▶ Task instructions
When you reach the line with "The height and width of the screenshot is (980, 452)." in the records below, begin transcribing exactly and continue up to and including the line with "Nicole Balogun's ₦365.75", leaving out every picture.

▶ Provided data

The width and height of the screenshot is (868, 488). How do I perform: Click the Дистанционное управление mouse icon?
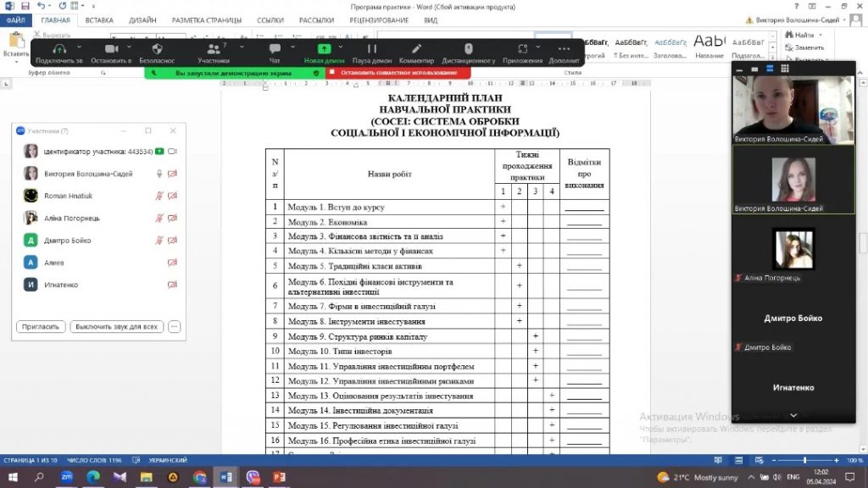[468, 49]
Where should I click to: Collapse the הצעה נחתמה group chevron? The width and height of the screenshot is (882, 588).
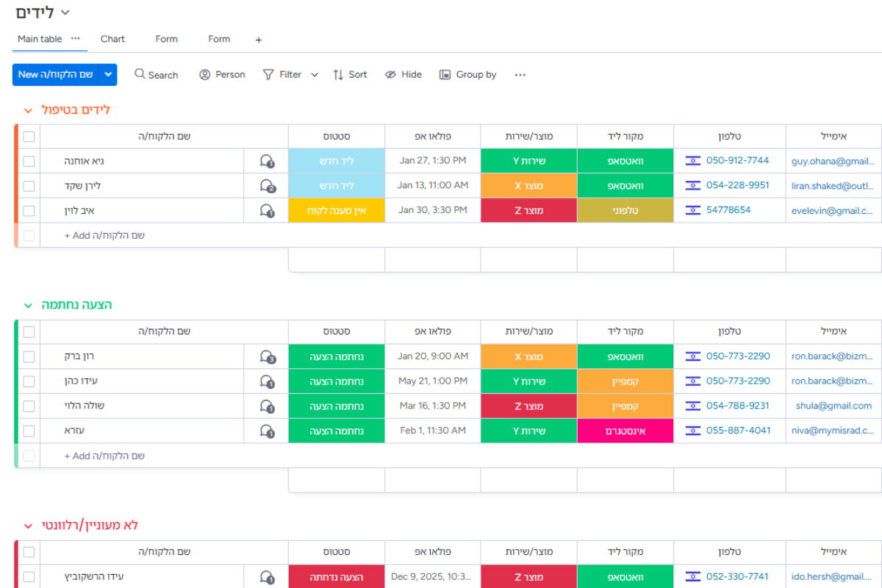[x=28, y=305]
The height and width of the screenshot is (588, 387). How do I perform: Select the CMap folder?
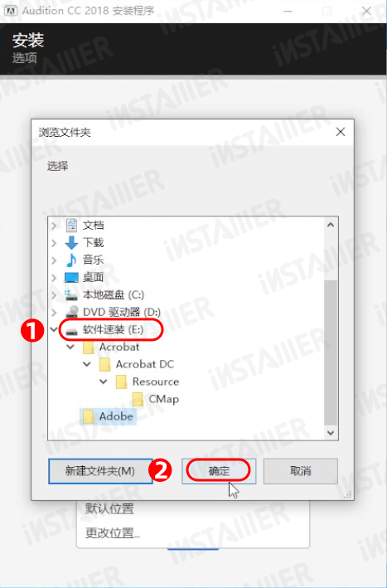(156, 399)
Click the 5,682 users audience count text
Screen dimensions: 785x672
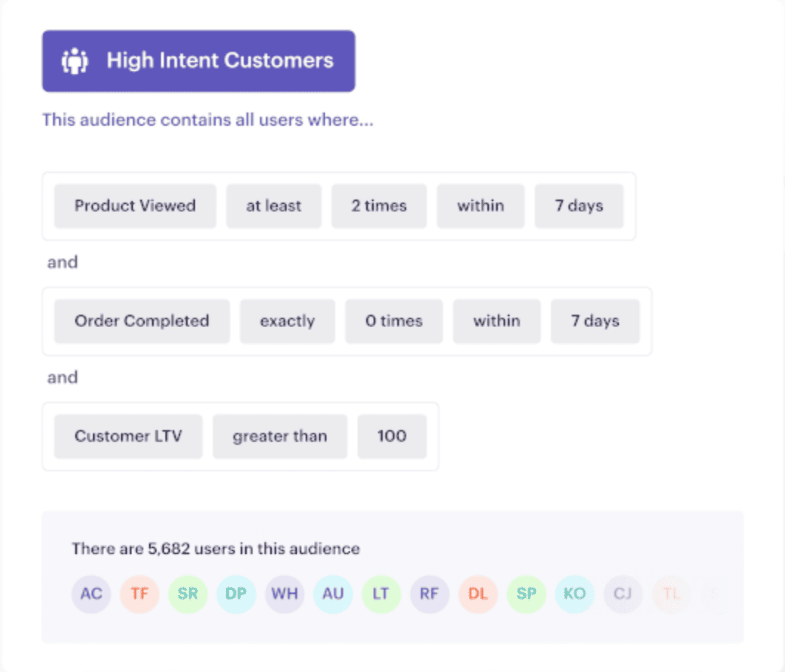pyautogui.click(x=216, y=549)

---

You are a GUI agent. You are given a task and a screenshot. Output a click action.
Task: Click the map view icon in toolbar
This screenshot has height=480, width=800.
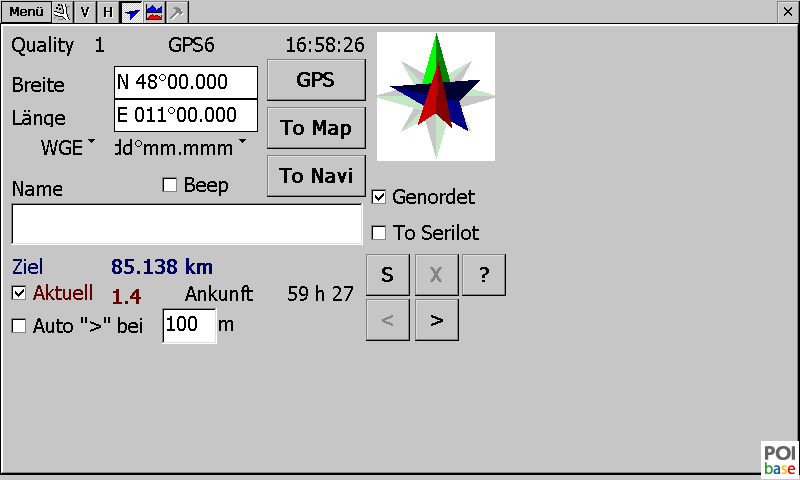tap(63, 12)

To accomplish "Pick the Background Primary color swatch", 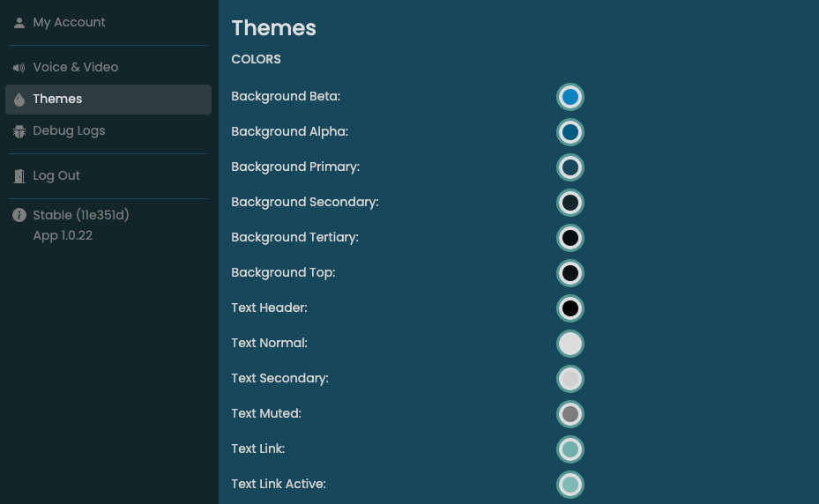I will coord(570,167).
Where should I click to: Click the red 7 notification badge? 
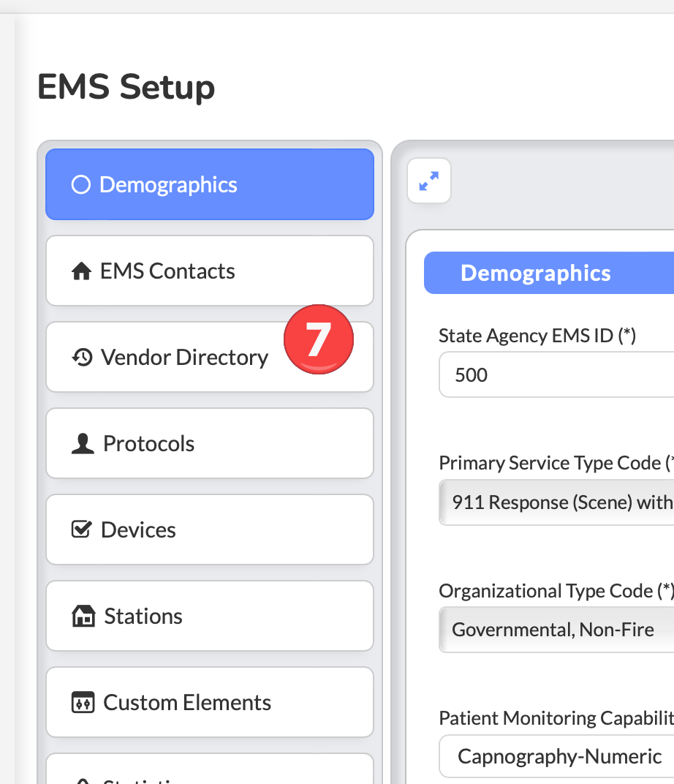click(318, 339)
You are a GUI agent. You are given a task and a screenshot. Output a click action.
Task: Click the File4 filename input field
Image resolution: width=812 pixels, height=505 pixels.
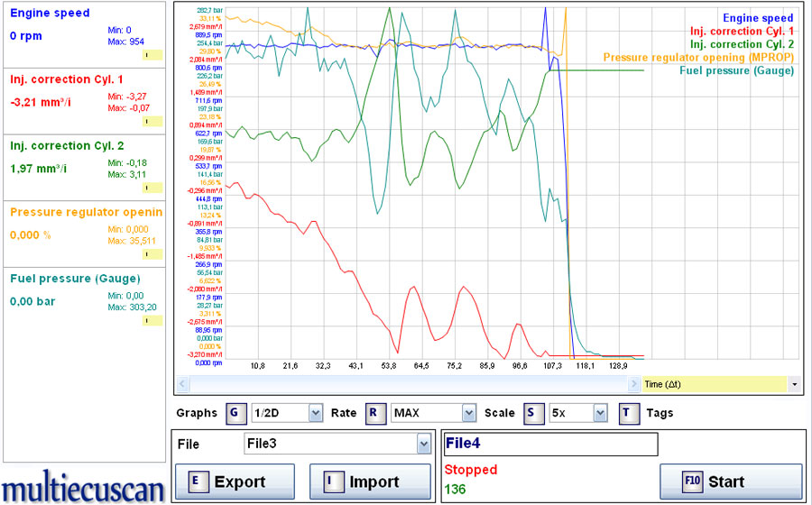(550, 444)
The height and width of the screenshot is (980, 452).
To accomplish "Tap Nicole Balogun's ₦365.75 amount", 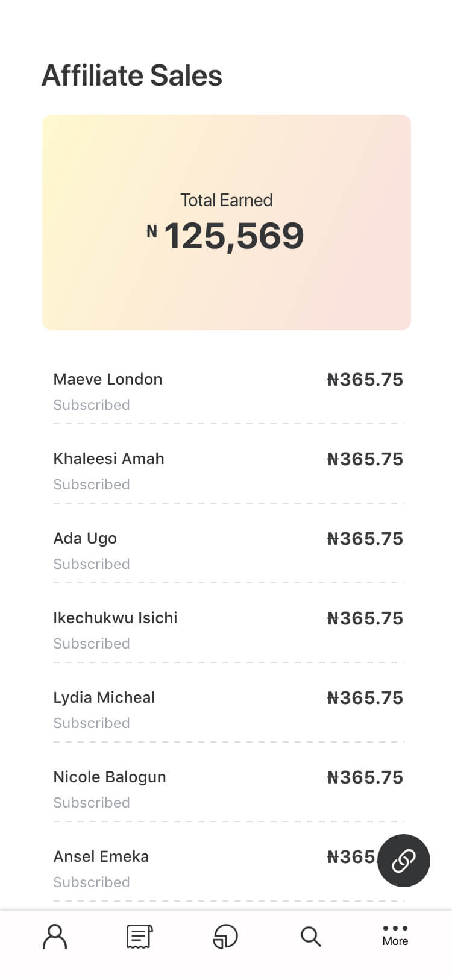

* * *

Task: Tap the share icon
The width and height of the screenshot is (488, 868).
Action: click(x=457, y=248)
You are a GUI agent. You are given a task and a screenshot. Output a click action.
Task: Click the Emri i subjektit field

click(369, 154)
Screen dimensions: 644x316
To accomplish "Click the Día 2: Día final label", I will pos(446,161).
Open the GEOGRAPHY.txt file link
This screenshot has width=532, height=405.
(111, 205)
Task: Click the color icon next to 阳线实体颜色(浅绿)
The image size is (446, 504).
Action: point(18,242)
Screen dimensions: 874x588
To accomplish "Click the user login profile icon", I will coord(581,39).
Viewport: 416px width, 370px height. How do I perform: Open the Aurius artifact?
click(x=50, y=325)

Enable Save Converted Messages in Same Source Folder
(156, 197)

▶ Answer section
The height and width of the screenshot is (980, 452).
To accomplish "Tap Nicole Balogun's ₦365.75 amount", 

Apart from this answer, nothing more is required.